◆ PROBLEM REQUIREMENTS
Starting at the line with "Select the 'Prematurely'" and going on through the line with "Task: Click the New Diary menu item", reproduce each line in the records below exactly and nothing more.

---

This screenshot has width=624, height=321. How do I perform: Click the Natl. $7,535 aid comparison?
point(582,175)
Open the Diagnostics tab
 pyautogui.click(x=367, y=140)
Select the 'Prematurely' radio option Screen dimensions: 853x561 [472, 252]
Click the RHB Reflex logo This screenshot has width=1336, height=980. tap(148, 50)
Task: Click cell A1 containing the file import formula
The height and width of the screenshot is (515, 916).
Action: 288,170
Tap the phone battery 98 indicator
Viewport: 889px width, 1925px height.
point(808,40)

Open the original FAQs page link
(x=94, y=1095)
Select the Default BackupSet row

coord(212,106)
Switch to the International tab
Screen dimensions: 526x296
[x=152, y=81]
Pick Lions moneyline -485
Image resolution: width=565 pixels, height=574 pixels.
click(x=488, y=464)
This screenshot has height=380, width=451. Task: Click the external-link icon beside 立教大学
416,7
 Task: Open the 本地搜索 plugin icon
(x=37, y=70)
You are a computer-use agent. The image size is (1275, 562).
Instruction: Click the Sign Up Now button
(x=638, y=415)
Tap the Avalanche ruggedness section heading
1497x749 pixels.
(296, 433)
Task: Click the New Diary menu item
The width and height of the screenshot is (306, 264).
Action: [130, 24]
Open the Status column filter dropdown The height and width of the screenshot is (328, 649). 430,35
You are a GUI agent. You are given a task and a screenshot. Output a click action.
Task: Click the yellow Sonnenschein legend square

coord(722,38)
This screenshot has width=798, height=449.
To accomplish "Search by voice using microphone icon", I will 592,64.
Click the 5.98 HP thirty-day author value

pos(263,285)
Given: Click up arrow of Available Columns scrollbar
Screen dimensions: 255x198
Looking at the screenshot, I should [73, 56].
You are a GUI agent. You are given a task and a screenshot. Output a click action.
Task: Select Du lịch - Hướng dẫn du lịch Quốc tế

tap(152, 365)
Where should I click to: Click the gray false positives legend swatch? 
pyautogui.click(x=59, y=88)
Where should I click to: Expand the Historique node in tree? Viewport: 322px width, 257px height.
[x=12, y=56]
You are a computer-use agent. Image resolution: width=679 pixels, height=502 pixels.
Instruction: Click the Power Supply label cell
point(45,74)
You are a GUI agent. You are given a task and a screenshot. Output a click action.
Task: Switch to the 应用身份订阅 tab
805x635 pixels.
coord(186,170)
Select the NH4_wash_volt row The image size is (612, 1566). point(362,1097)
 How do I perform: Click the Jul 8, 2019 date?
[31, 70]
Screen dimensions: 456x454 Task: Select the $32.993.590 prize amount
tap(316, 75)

---

◆ REPLY
Select the 'Prematurely' radio option Screen dimensions: 853x561 [472, 252]
Click the RHB Reflex logo This screenshot has width=1336, height=980. tap(148, 50)
Task: Click cell A1 containing the file import formula
The height and width of the screenshot is (515, 916).
Action: 288,170
Tap the phone battery 98 indicator
Viewport: 889px width, 1925px height.
point(808,40)

Open the original FAQs page link
(x=94, y=1095)
Select the Default BackupSet row

coord(212,106)
Switch to the International tab
Screen dimensions: 526x296
[x=152, y=81]
Pick Lions moneyline -485
Image resolution: width=565 pixels, height=574 pixels.
click(x=488, y=464)
This screenshot has height=380, width=451. Task: Click the external-link icon beside 立教大学
416,7
 Task: Open the 本地搜索 plugin icon
(x=37, y=70)
You are a computer-use agent. The image size is (1275, 562).
Instruction: Click the Sign Up Now button
(x=638, y=415)
Tap the Avalanche ruggedness section heading
1497x749 pixels.
(296, 433)
Task: Click the New Diary menu item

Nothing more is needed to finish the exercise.